The Black Opal package gives you the ability to create noise-suppressing controls which are optimized for the specific noise power spectral densities (in both control noise and ambient dephasing) appearing in your system. After you run our custom optimizer, control solutions will appear in your own Control Library and may be compared against other standard or custom-uploaded controls.
What the Optimizer Does
At a high-level, a given control is divided into a user-defined number of segments, and the parameters describing the single-qubit control Hamiltonian (in either Cartesian or Cylindrical coordinates) are varied to meet a specific cost function for a target operation enacted in the presence of noise. The output is the control solution showing optimal robustness to this noise.
The graph below shows a control solution implementing a driven "pi" pulse, optimized for simultaneous dephasing and control noise, using only phase modulation on the driving field in the single-qubit control Hamiltonian.

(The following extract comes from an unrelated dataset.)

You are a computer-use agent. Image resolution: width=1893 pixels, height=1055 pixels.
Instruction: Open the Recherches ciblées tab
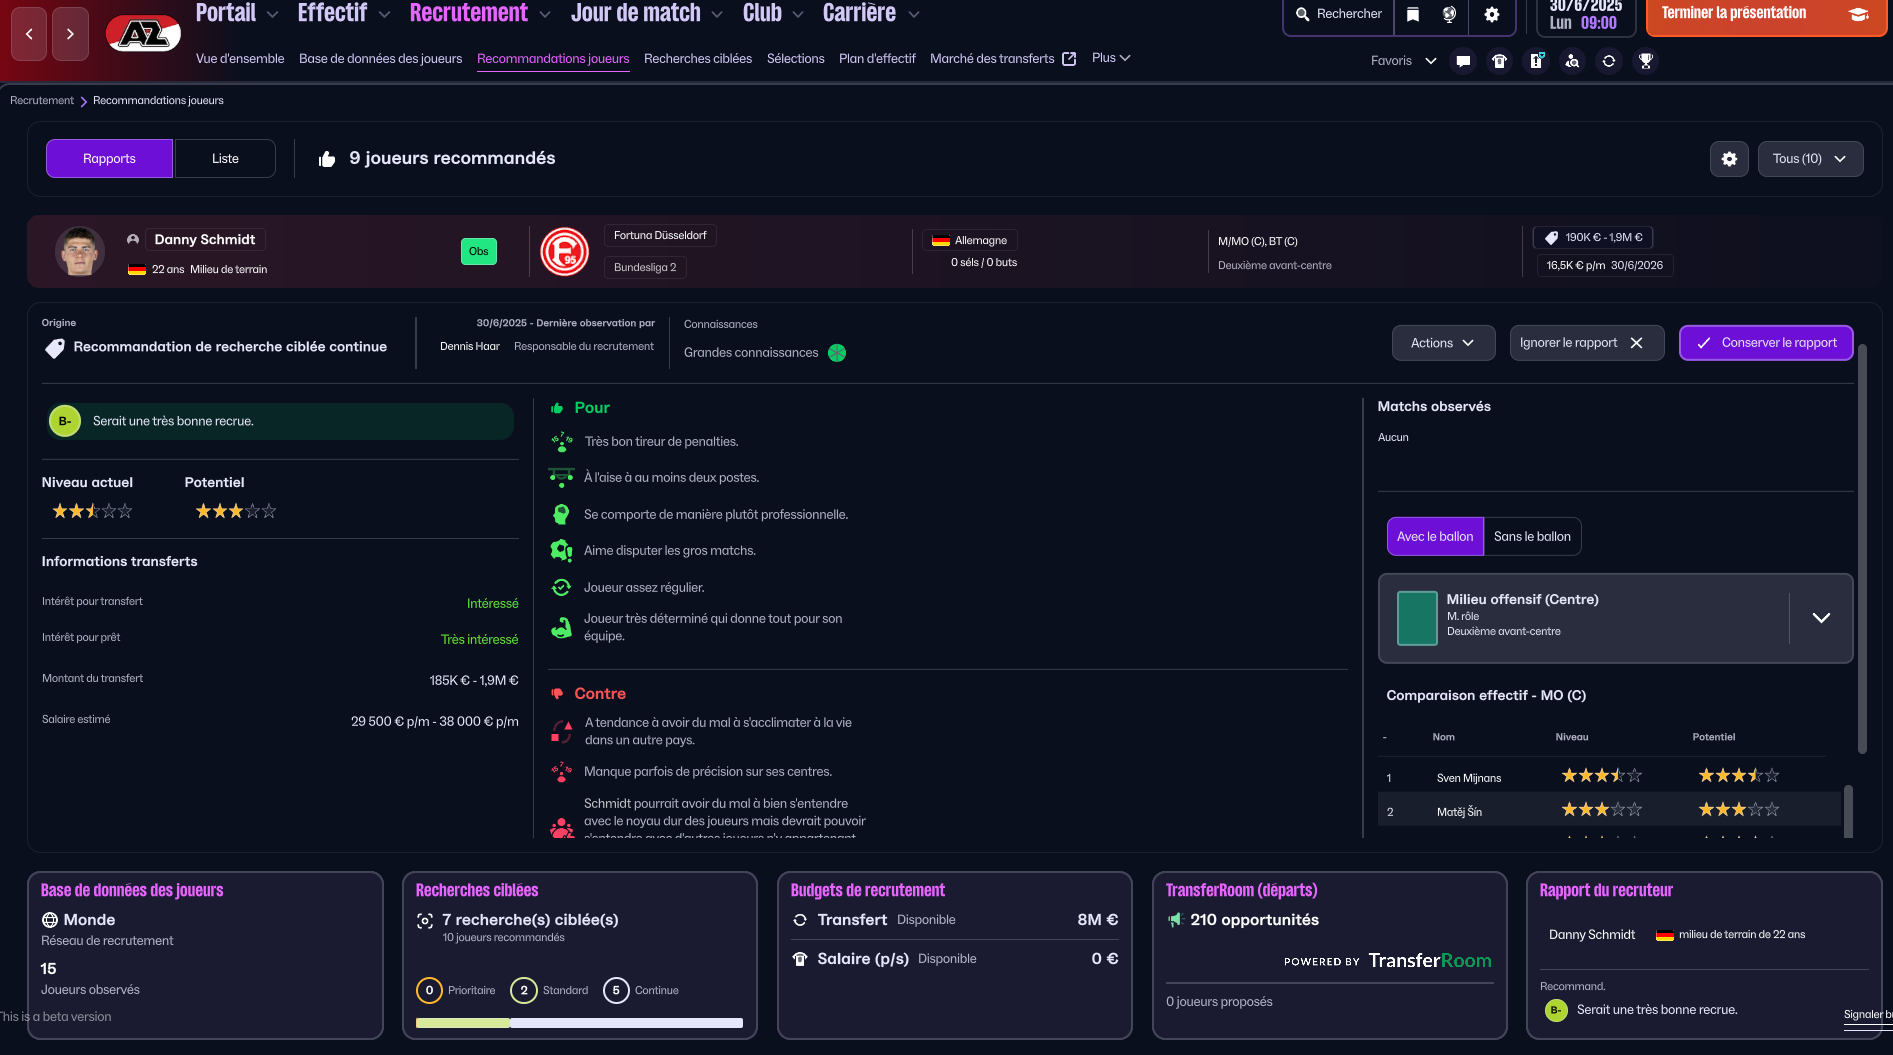[x=697, y=59]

The performance of controls designed to simultaneously suppress both dephasing and control noise is experimentally validated. In the data below, we compare the performance of a Q-CTRL optimized pulse against a conventional control. Here, low values on the Y-axis indicate "good" performance, the X-axis measures the size of an error (as you move away from the center). The purple shading shows the benefit in terms of reduced errors over 10 applications of the control, indicating substantial benefits when using the optimized control. Moreover, this control is about 40% faster than CinBB, the previously best-known control designed to provide similar capabilities.
How the Optimizer Works
The controls emerging from the Black Opal optimization package are formally "model robust" noise-suppressing controls, such that they continue to perform effectively even as details about the underlying noise processes change. In our case this comes from the specific construction of a cost function ensuring that a target operation is enacted and that it exhibits error-robustness in the presence of noise.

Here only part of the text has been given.